3 13) In violation of the supervision condition that he not access the Internet, on October 3, 2014, he admitted to polygraph examiner Ronald Russell that he input personal information online while registering for barber college without the permission of the Court.

Appellant pleaded “not true” to the allegations that he violated supervision

provisions by admitting to polygraph examiner Ronald Russel that he (1) in August

2014, exposed his penis to a girl that he was later informed was a minor, (2)

watched a 16-year-old girl on a swing at the park and talked to her, (3) accessed

the Internet on his smart phone to look at maps, and (4) accessed the Internet on his

smart phone to listen to music.

2. Testimony by Ronald Russell, polygraph examiner

Russell testified to performing polygraph tests for over 11 years, covering

about 10,000 cases. Through his nine-year contract with Harris County, he

primarily works with sex-offender probationers that are sent to him to determine

compliance with their conditions. He testified to giving appellant a pre-interview

questionnaire to complete. He then recorded a little more than an hour of a pre-

polygraph-test interview of appellant, and recorded the 30-minute polygraph test.

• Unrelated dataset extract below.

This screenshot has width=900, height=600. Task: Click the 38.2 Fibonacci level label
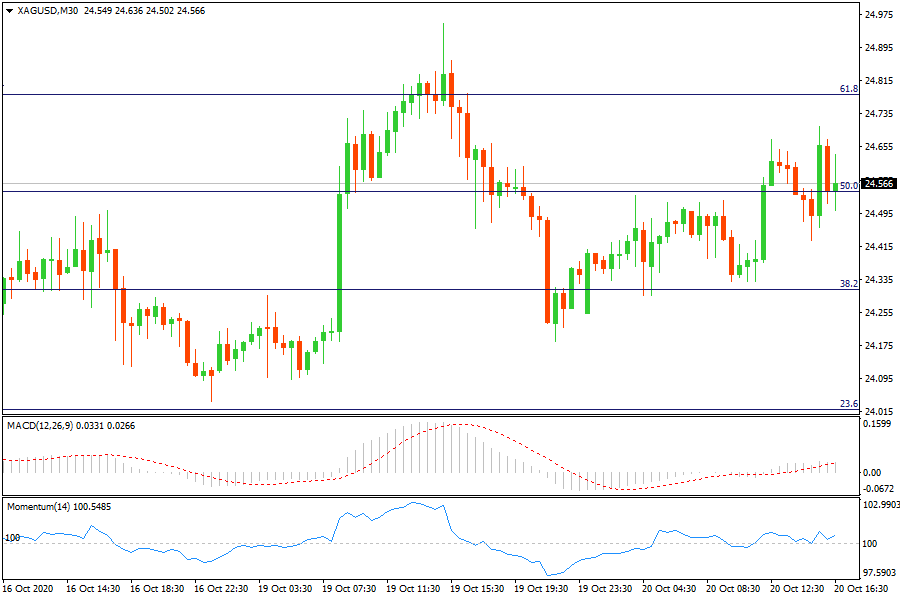848,284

The State did not seek to introduce the results or recording of the polygraph

examination into evidence, but offered only the questionnaire answers and the

recording of the pre-polygraph interview, as well as a handwritten statement by

appellant made after the polygraph test. The trial court admitted each of these into

evidence at the hearing.

4 Russell testified his job was to interview appellant, perform the polygraph

examination, and then report the results to appellant’s probation officer and to his

sex-offender treatment provider, Raymond Johnson.

Appellant’s pre-interview questionnaire was dated October 3, 2014, and

asked appellant to answer “yes” or “no” about behaviors since November 29, 2011

that would indicate non-compliance with probation supervision conditions.

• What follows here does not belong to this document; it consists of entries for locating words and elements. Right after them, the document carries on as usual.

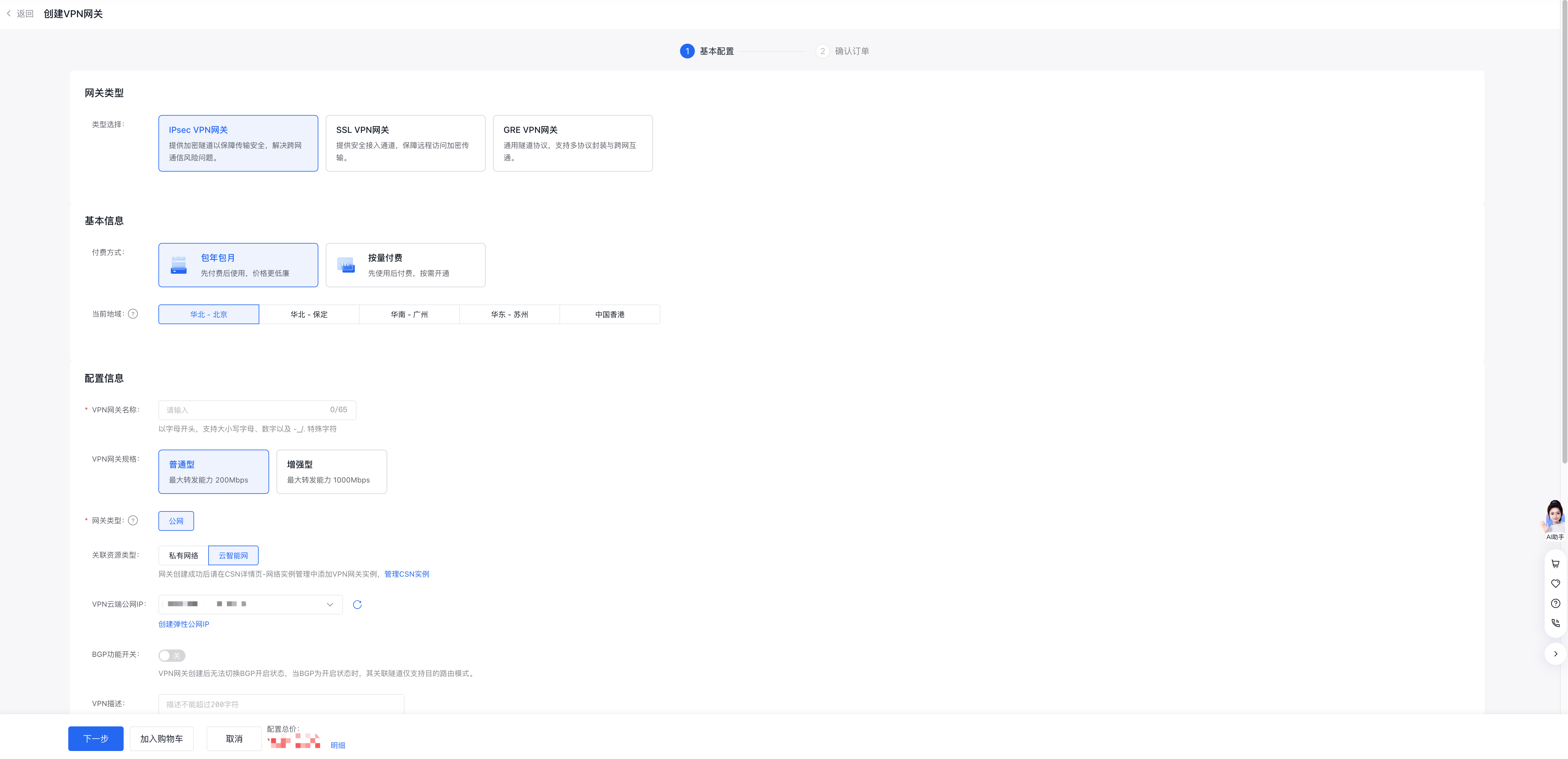Click the phone contact icon in sidebar
1568x759 pixels.
1555,623
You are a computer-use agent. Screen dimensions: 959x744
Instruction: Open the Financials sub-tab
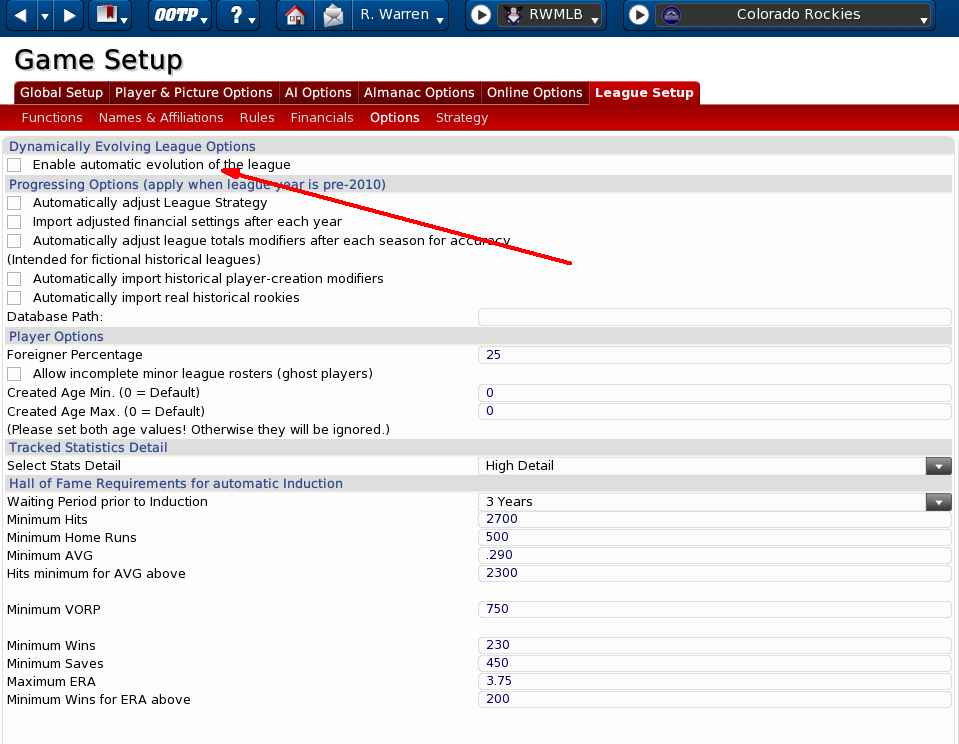tap(321, 118)
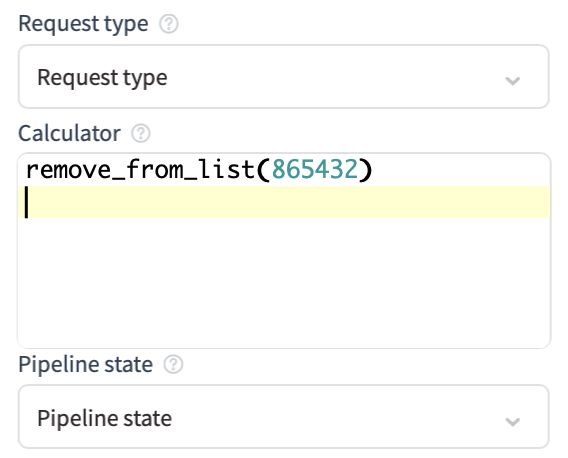Click the teal number 865432 in code
Screen dimensions: 568x458
point(315,170)

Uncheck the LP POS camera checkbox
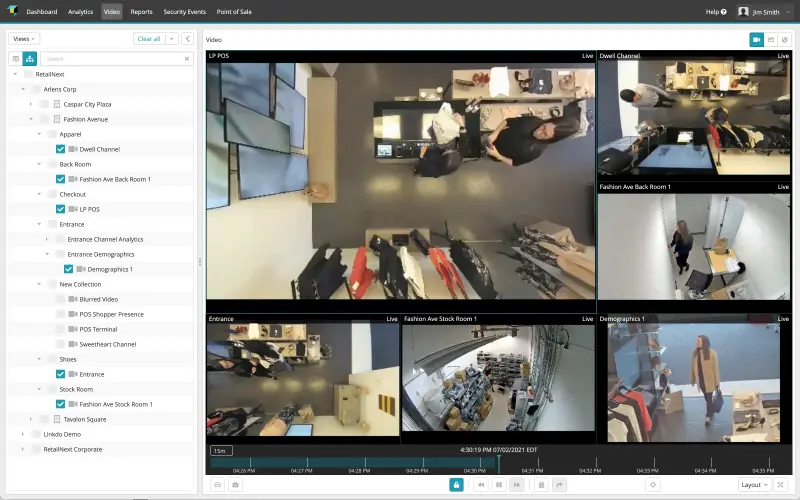61,209
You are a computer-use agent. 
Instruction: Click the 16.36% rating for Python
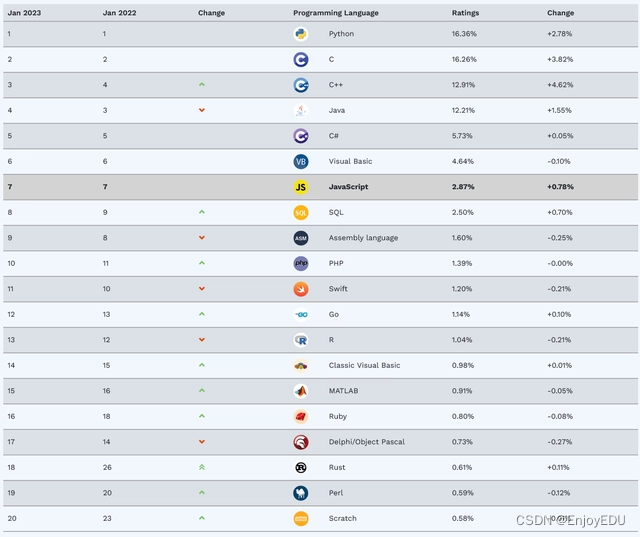[x=465, y=34]

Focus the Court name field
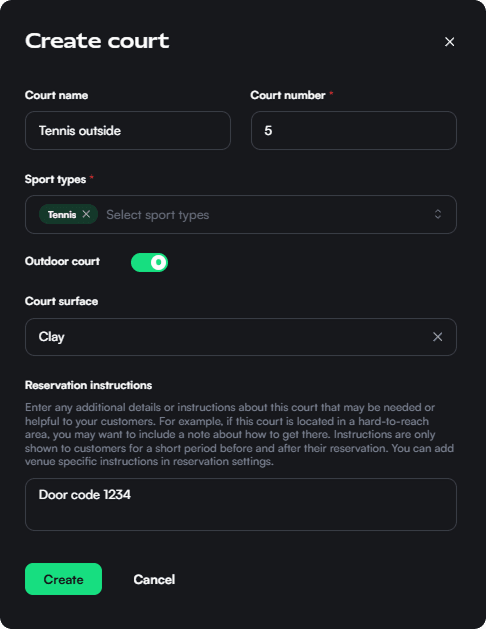click(128, 131)
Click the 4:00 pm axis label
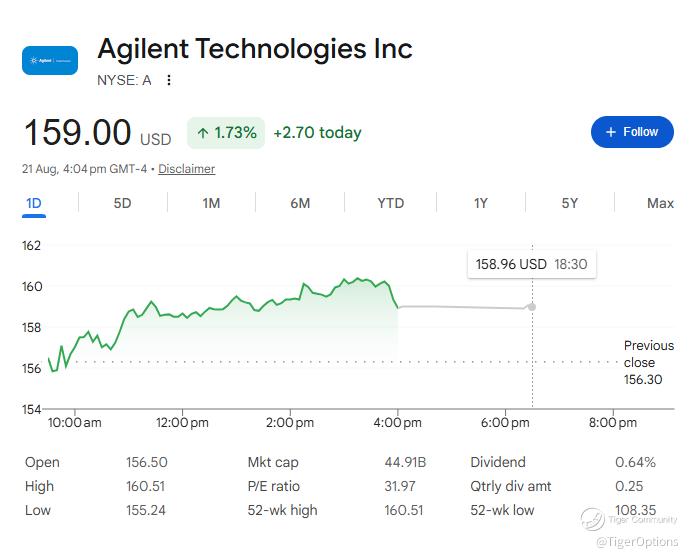This screenshot has height=557, width=691. [x=398, y=423]
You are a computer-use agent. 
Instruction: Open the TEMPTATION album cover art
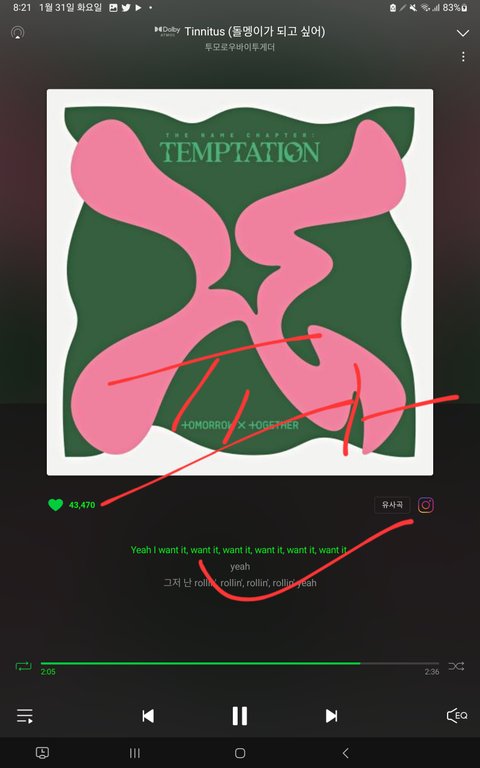click(x=240, y=282)
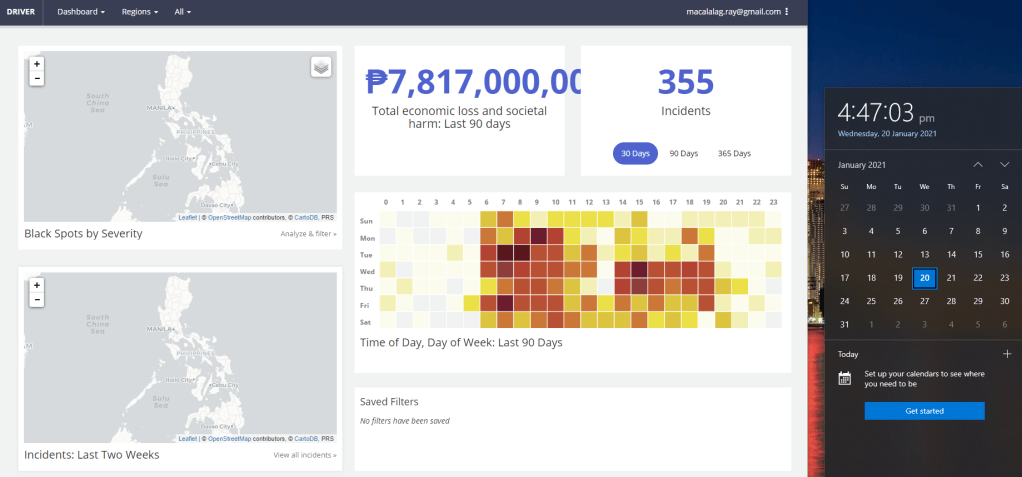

Of the 65 yes or no questions, he answered “yes” to the following:

1) Have you been arrested for anything new? 2) Have you violated your travel restrictions? 3) Have you been around a person using illegal drugs? 4) Have you spent time with disreputable characters? 5) Have you violated any curfews? 6) Have you committed any undetected crimes? 7) Have you violated any other general conditions? 8) Have you lied to your supervision officer? 9) Have you lied to get out of a major problem? 10) Have you lied to cover up something that you did? 11) Have you been alone, unsupervised, with a minor? 12) Have you had supervised contact with a minor? 13) Have you groomed a minor? 14) Have you exposed your genitals? (public, stranger, minor) 15) Have you engaged in touching someone without consent? 16) Have you peeped on anyone or engaged in voyeurism? 17) Have you followed or stalked a potential victim? 18) Engaged in obscene calls, 900 numbers or telephone sex? 19) Have you masturbated in a public place?

5 20) Have you possessed or viewed any pornographic material? 21) Have you used a computer including smartphone? 22) Have you committed a sex crime? 23) Have you fantasized about sex with minors?

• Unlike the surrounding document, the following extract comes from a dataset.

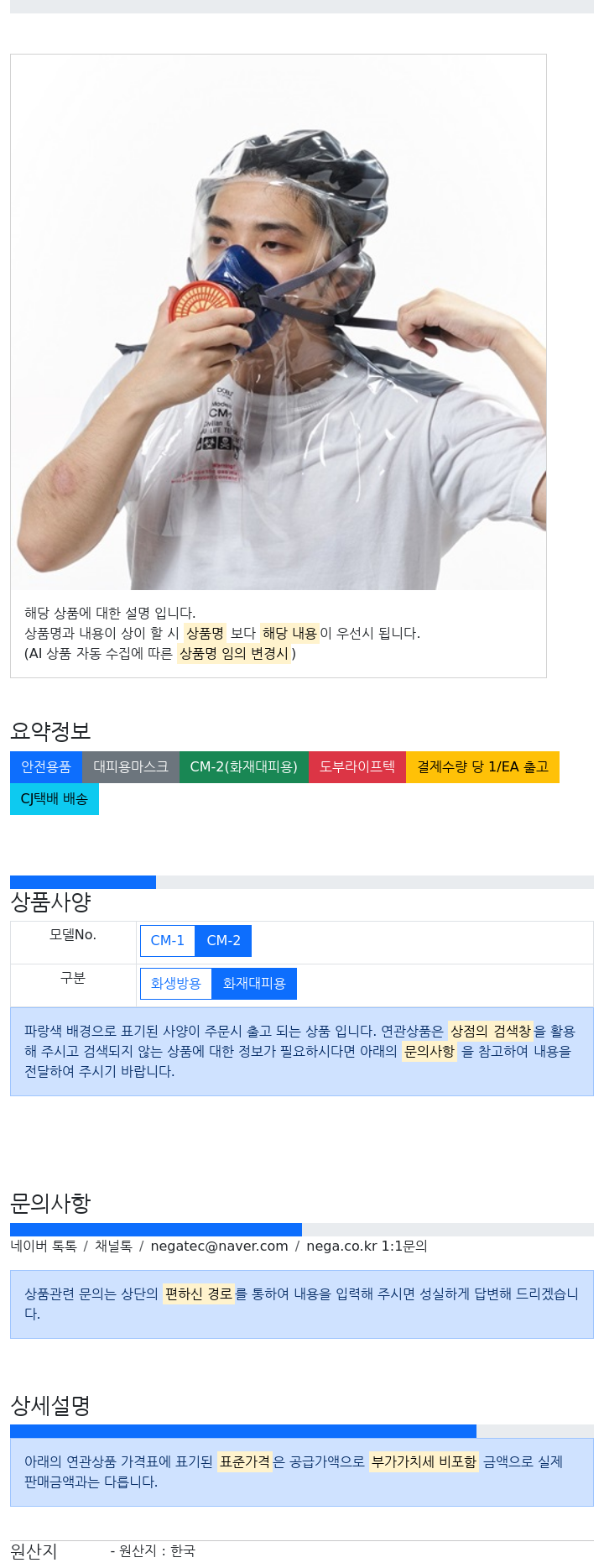604x1568 pixels.
Task: Click the 상세설명 section progress bar
Action: [x=302, y=1431]
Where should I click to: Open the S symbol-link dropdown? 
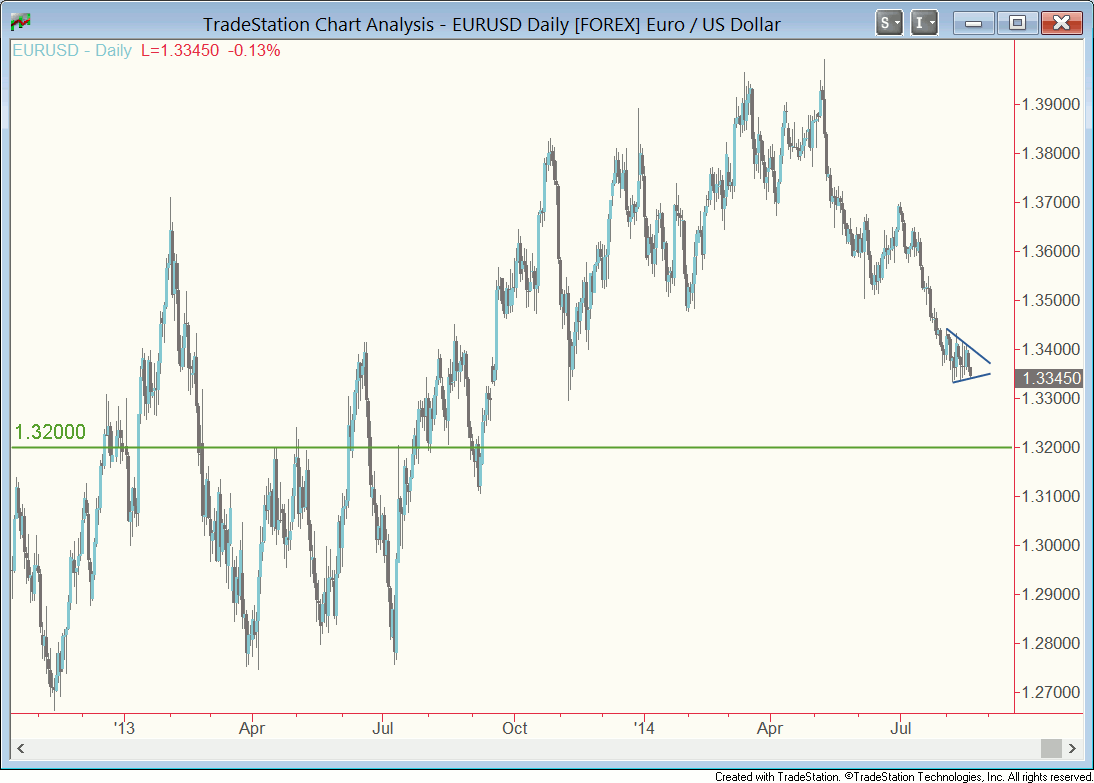889,23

He did not answer “yes” or “no” as to whether he had “violated [his] child

safety zone restriction” or whether he “accessed the Internet.”

The written statement entered into evidence was a document entitled

“Voluntary Non-Custodial Statement.” Russell testified that it was made after

appellant completed his polygraph examination. The statement is signed by

appellant, witnessed, and states:

My name is Astin Clark and I am 25 years of age. . . . As part of my interview with Mr. Russell, I wish to voluntarily and freely make the following admission or admissions. Mr. Russell has not promised me anything or coerced me in any way to make these admissions and I understand that (1) I am free to leave the interview room at any time; (2) that I am not in custody; (3) that I am not required to give this statement; and (4) that this statement is given freely by me in a non- custodial setting.